In short, this is how it works:
When a GeneralAggregate receive a command, we create the event that this command would result in - if it was valid. Then we test the event by trying to apply it to our state. Since the state is immutable, we can just discard the result.
If the event turns out to be valid, we persist it to the journal.
After the event has been persisted, we apply the event to the state one more time - but this time we keep the result.
After our state has been altered, we check to see of this event shoul make us send some DurableMessages (AtLeastOnceDelivery).

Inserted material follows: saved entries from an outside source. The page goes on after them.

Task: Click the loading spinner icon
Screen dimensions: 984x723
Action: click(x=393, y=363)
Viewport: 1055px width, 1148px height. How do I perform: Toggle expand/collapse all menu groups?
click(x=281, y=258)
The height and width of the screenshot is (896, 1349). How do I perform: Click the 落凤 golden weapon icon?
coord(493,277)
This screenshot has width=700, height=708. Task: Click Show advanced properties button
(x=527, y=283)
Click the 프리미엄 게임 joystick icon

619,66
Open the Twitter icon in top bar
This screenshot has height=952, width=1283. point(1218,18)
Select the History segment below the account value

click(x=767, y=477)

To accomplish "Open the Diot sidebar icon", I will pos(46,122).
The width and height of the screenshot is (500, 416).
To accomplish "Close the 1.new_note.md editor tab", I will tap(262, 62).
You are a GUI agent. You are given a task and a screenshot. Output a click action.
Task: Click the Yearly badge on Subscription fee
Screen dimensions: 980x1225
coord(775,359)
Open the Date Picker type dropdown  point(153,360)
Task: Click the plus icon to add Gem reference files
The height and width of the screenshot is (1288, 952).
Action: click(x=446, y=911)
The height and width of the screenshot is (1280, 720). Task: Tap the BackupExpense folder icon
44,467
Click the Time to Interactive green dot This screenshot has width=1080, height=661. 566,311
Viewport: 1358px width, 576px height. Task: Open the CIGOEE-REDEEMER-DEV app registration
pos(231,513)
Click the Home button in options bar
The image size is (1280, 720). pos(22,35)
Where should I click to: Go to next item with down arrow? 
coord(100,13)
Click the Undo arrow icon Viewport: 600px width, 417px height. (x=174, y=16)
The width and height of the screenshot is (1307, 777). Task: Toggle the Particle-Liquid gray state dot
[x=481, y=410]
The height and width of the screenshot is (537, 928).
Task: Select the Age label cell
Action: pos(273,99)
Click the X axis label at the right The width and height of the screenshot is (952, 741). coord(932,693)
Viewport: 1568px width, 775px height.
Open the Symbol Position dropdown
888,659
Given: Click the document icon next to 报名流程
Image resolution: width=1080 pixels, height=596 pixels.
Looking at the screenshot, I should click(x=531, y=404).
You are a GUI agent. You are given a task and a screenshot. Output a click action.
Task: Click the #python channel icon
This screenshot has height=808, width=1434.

Now we're ready for the next command.
Bu doing it this way, we now have everything we need to automatically create a view (GeneralAggregateView) which understands all of our events by just using the same state and applying them. The GeneralAggregateView also keeps a list of all its event, which enables the GetHistory-operation. This GetHistory, can then be "mounter" on a rest-inteface, making it possible to query out a "beautiful" list of everything that has happened.
Below is a more detailed explanation of some terms - with links into the example-application:
Commands are sent to a GeneralAggregate from the outside world.
If valid, they may result in an Event/statechange.
They must extend AggregateCmd since we support sharding.
(example-application: Cmds.scala) (example2-application: Cmds.scala)
Events are representing changes to our state and are persisted in the Journal.
They drive the state-machine and may produce DurableMessages
(example-application: EventsAndStatemachine.scala) (example2-application: EventsAndStatemachine.scala)
DurableMessage is a way of using AtLeastOnceDelivery.
When you need to send something with AtLeastOnceDelivery, you send it as a DurableMessage. The receiver will call confirm() to signal that the message is processed.
When a GeneralAggregate receives an inbound command wrapped inside a DurableMessage, it will automatically confirm it, if the received Command was processed successfully or if an expected error happened. This can be used to "chain" together changes in multiple Aggregates to form something like a "transaction".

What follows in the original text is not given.